Les individus sont toujours en train de regarder ce que fait leur voisin, pour dire à quel point ils sont immoraux, ou qu'ils sont au contraire, des saints dans leurs actions. Ce sont des jugements de valeurs qui ne rentrent pas dans mon domaine de compétences, même à titre personnel. Cela amène à justifier que des manifestations se fassent contre le mariage homosexuel en 2013, cela amène à justifier les actions de groupuscules comme
Les Survivants ; ce collectif anti-avortement. Vous jouez le même jeu que tous ces gens, vous combattez le feu par le feu, sur le champ de bataille des idées, avec tous les dégâts que cela provoque. Personne ne pense à dire
fais ce que voudras comme Rabelais l'écrit dans l'Abbaye de Thélème, le commandement suprême de Gargantua au centre des valeurs humanistes.
Dès lors, l'idéologue ne peut s'empêcher de prendre des décisions absolues qui ne connaissent jamais la relativité. L'idéologue interdit la prostitution par le biais de la pénalisation des clients, c'est oublier que ce n'est pas une loi qui fera disparaître la prostitution, et qu'elle a mis dans le précarité et le danger, des milliers de prostitués garçon comme filles. L'idéologue interdit la consommation de cannabis, il s'assied sur un manque à gagner de plusieurs milliards d'euros, au nom de la santé publique, alors même qu'il a été établi que les jeunes étaient attirés par l'interdit ; que la consommation de cannabis diminuait quand il était autorisé et encadré. L'idéologue, il est aussi contre les salles de shoot, parce que c'est dangereux, mais l'idéologue n'y connait rien à rien.
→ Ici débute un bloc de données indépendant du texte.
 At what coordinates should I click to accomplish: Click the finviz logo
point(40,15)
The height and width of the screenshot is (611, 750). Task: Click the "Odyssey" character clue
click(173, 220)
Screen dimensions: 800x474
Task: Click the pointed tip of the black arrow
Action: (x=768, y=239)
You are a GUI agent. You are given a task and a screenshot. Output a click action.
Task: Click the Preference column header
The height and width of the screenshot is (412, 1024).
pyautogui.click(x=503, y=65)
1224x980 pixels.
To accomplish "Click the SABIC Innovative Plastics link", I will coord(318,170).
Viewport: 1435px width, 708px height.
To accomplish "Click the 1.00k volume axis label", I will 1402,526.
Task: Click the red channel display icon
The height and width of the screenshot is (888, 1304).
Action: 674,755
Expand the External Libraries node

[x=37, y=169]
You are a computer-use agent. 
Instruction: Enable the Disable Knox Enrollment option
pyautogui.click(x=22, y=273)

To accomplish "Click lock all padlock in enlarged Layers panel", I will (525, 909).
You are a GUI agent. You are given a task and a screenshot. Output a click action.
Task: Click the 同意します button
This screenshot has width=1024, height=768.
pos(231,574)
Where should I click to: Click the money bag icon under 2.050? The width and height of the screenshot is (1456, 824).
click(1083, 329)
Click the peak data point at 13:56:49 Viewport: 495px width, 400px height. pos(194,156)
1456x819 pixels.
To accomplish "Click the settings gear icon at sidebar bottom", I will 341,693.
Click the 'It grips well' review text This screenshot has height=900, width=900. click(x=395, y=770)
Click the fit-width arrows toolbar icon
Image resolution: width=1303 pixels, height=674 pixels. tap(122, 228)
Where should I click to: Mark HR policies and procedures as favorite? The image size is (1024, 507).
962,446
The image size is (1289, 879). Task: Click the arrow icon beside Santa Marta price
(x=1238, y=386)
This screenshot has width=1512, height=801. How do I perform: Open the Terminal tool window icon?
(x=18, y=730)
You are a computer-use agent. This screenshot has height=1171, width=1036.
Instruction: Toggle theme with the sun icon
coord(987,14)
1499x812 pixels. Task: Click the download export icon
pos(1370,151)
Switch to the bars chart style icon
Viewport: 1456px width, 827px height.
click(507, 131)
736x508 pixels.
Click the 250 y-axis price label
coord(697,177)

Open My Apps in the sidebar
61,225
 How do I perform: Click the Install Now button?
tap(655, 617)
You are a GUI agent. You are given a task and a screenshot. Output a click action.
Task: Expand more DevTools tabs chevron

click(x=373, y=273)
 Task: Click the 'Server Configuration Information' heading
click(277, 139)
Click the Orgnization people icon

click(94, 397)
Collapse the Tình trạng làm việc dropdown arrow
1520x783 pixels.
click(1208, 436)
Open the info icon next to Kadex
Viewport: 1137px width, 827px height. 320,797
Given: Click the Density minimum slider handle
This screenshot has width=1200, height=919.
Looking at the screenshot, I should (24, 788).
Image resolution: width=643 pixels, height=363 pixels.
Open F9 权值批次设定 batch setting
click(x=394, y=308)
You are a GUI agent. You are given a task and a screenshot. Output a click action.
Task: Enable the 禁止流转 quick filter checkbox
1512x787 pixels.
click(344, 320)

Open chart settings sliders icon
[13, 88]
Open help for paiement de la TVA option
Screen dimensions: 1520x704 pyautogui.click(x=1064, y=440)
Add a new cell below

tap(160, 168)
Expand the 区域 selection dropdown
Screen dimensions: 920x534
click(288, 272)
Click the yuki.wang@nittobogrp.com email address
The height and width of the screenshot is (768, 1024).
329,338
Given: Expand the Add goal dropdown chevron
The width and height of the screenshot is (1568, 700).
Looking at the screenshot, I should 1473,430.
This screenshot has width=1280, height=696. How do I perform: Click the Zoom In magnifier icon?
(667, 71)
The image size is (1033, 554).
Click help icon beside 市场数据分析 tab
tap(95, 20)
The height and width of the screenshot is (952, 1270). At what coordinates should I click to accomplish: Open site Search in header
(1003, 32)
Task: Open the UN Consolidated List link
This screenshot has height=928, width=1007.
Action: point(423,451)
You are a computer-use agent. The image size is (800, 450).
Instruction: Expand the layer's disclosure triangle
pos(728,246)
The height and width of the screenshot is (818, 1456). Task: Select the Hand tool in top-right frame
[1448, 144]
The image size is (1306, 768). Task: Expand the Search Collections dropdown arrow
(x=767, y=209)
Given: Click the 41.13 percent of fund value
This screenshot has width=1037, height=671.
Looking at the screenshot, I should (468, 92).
. Il ne comprend pas qu'on ne règle pas un problème en déclarant cela interdit, que dans les faits cela est quasiment impossible d'interdire un fait sociétal pareil.
Alors non, mon libéralisme ne connait pas d'idéal en effet. Le libéralisme de Thatcher et de Hayek, plus nuancé, s'inscrit dans la même idée : "
La société n'existe pas, il n'y a que des hommes et des femmes qui vivent ensemble." Margaret Thatcher s'explique ensuite sur cette citation, en disant que la société est un leurre. Pour être encore plus clair, la société existe
de facto parce que tout le monde se dit qu'elle est là, avec ses codes et ses institutions, mais c'est dans la même veine qu'une hallucination collective. Si demain, tout le monde voyait que les contraintes auxquelles 95% des gens se soumettent n'existaient pas, il ne se passerait rien de plus. Il n'y aurait pas une armée inquisitoriale qui viendrait forcer les gens à revenir sur le droit chemin, tout simplement parce que rien ne maintient la société autre que la volonté des personnes qui y contribuent, dans un esprit remarquablement hypocrite par surcroît.
Je suis convaincu que la
société française devrait être dès lors une communauté d'individus fondée sur la méritocratie réelle, en donnant dès le départ, et équitablement, la chance à chacun de réussir par sa volonté. La liberté d'entreprendre, et la liberté d'expression, de pensées, la liberté à tous les sens du terme ; la liberté comme libération des contraintes d'uniformisation sociale, c'est tout cela que je trouve logique. Le reste s'inscrit dans des débats sur des points précis, et pour y répondre je devais nécessairement contester en premier lieu le fondement structurel des piliers sur lesquels se fondent notre monde d'aujourd'hui.